Des parlementaires de toute l’Union s’engagent pour renforcer la responsabilité sociétale des multinationales

Assemblée nationale, 18 mai 2016

Des parlementaires représentants […] Parlements nationaux de l’Union européenne [ainsi que des Parlementaires européens] se sont réunis le 18 mai 2016 à l’Assemblée nationale pour débattre, notamment, de la responsabilité sociétale des entreprises (RSE).
Avec la mondialisation des chaînes d’approvisionnement, les activités des entreprises européennes s’exercent désormais dans les pays tiers où, compte tenu notamment de normes parfois très éloignées des standards européens, elle a pu être la cause de graves dommages en matière environnementale, sociale ou sanitaire.

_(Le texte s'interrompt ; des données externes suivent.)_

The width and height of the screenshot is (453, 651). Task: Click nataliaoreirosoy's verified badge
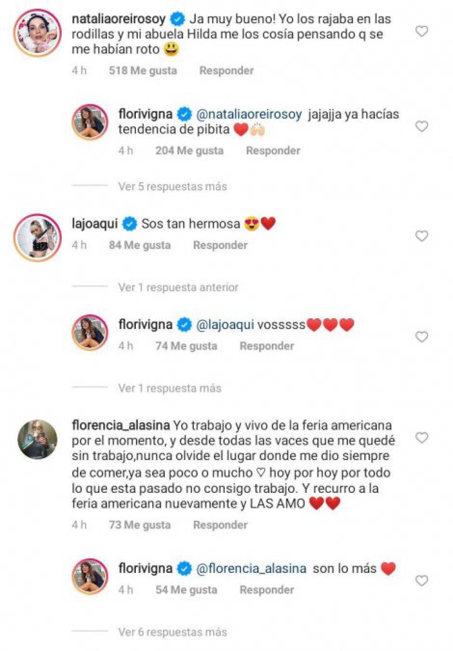click(177, 20)
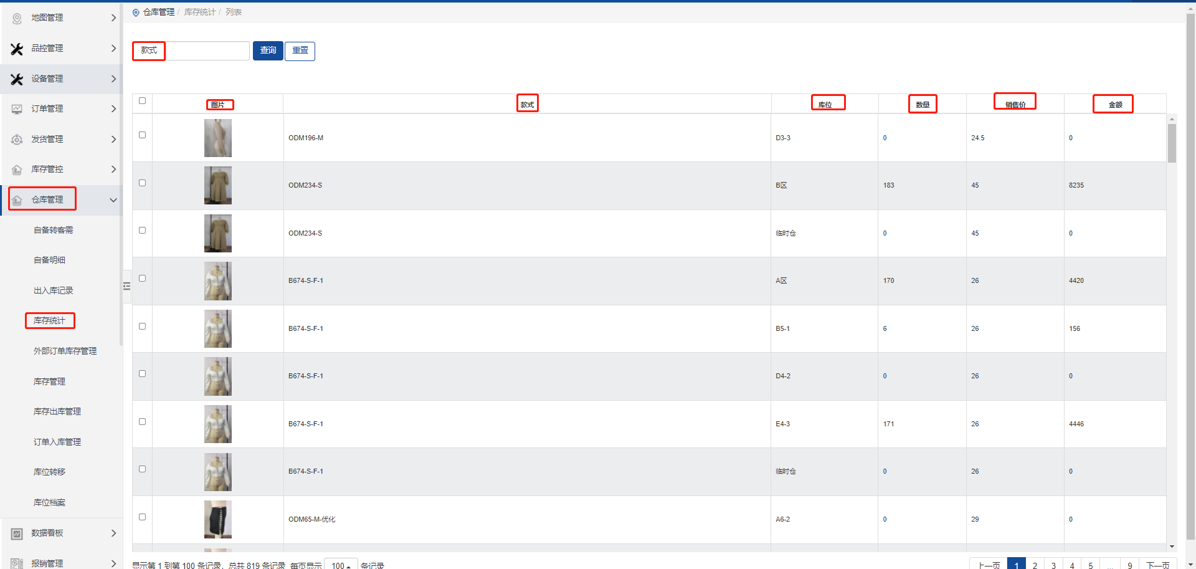Screen dimensions: 1196x569
Task: Click the 发货管理 sidebar icon
Action: point(17,140)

Afin de prévenir des drames comme ceux du Rana Plaza au Bangladesh, et le cas échéant, de réparer des dommages graves, il apparaît nécessaire de mettre en oeuvre un devoir de vigilance des entreprises européennes à l’égard des activités de leurs filiales, sous-traitants et fournisseurs installés à l’étranger.

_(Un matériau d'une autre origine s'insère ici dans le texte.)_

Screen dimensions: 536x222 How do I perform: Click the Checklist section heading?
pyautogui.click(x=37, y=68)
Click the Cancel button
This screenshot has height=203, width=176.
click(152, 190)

Un tel dispositif est d’ores et déjà inscrit dans plusieurs législations nationales comme dans le droit européen lui-même. Toutefois, s’agissant de ce dernier, il ne s’applique qu’à certaines entreprises dans certains secteurs sensibles. Les signataires de la présente déclaration, tout en se félicitant de ces avancées, , estiment urgent de renforcer la RSE dans le droit européen sous une forme qui permette de prévenir effectivement d’éventuelles conséquences dommageables de l’activité des entreprises européennes à l’étranger, y compris sur le plan réputationnel. Ils rappellent également qu’une initiative allant dans le même sens a été proposée dans le cadre de la procédure dite du « carton vert », à ce jour soutenue par huit chambres nationales.

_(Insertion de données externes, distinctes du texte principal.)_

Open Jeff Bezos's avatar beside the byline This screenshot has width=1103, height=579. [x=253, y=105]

Enfin, par la présente déclaration, les signataires souhaitent envoyer un message à la fois aux peuples européens pour les assurer de leur détermination à agir de manière concertée au niveau européen mais également à la Commission, afin de l’inciter, dans le cadre d’une mondialisation régulée, à proposer rapidement une directive ou tout autre instrument pertinent et efficace pour mieux faire respecter par les acteurs économiques européens les valeurs de l’Union en matière de droits humains, de droit social et de protection de l’environnement.